その様子を見てか凄まじい咆哮と共に背後から巨木をへし折る音となにかの超質量物体が爆速で迫っている音が聞こえるようになった。
たまに飛んでくるよだれのような白い液体が左右の木々を一瞬で溶かしているのを見て俺の玉がヒュンってなる。
倒木をスタントマンばりのスライディングやジャンプで避け、たまに左右に曲がり敵をかく乱しつつもとりあえず死んだばっちゃんに言われた迷ったときはお天道様の方向に進みなさい作戦を敢行した。
その動きは図らずも遺跡の中をモンスターから逃げるあのクソゲー兼神ゲーにそっくりだったがまぁよしとしよう。
「大体俺なんか食ってもそんなに腹の足しになりませんよぉぉぉお!! こんな骨と皮と少しだけ肉みたいなやつより絶対にもっと旨い奴いるからぁぁあああ!! 」
カメレオンバッタはそんなことなど知った事かと言いたげに先ほどよりも白い酸液の発射回数を増やす。しまった、逆効果だったか。
たまに気に当たった跳ね返りが俺の服につくが、なにかが焼け焦げた匂いと共にどんどんとセクシーな格好になっていく。

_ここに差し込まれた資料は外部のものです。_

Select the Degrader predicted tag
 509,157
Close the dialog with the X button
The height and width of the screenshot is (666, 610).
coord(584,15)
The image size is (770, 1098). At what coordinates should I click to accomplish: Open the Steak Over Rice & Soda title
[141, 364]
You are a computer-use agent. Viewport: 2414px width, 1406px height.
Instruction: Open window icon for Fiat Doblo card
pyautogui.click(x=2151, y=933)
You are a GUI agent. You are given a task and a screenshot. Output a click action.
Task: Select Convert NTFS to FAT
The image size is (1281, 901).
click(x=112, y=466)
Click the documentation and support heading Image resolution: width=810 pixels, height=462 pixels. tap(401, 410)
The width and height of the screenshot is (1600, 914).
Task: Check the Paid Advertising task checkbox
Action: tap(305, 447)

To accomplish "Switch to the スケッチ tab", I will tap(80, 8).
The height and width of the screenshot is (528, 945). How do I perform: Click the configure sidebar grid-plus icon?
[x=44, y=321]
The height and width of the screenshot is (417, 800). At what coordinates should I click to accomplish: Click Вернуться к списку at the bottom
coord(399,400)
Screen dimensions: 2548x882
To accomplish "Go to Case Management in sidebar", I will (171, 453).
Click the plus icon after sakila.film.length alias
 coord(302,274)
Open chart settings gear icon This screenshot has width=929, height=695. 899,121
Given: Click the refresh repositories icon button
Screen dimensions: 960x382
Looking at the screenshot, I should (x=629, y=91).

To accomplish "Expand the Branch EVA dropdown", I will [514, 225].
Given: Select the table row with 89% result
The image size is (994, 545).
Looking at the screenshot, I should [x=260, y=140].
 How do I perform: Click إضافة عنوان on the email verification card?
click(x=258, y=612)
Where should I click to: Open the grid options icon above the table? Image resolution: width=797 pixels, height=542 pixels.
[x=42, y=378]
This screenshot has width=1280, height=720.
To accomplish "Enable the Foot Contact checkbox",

たまに拳大ほどの石を拾って投げつけるも大抵カメレオンバッタの強靭な皮膚にはじかれて明後日の方向に弾き飛ばされる。
「ちょっとまじで待ってホントに異世界着て5分でお陀仏はしゃれにならんってマジで助けグボヘッ—————————」
車を運転するときも皇居ランするときもモンスターから逃げているときも大抵事故ってのは前方不注意の時におきるんだよなぁ……。
俺はジャンプで華麗に倒木を避けた先にあった小さなツタに足を取られ、顔面からヘッドスライディングをかましてしまった。
すぐに体勢を立て直そうとするも絡まったツタが足から離れず、引きちぎろうとするも意味の分からないくらい固く複雑に絡まっていたため全く取れない。
「あ、オワタ。」
ありがとう神様、ありがとうお母さん、僕はこれからコイツの養分としての役目をしっかりと果たしていきたいと思います。
質量お化けが木々をなぎ倒しのどの下らへんにあった酸袋のようなところが膨らみ、まさに今酸が発射されようとしているところが見え俺は穏やかな気持ちで目を瞑った。
化け物の咆哮が聞こえ一段と大きい音が地面に響く音が聞こえる。
俺はきたる死に歯を食いしばった。
………長い。
せっかくビビらず我慢してんだから一思いに殺せや。
じらすな、俺は別にマゾ属性の民ではないんだ。
あれ意外に遅いし結構かかるな。酸を出すまでそんなに時間かかるのか?
いやにそれにしてはさっきは軽快にドピュドピュ酸液出しまくってたしなぁ。
「あんた、一体ここで何をしてるんだ? 」
「ふぇ? 」
俺は突然聞こえた人の声に変な声が漏れてしまった。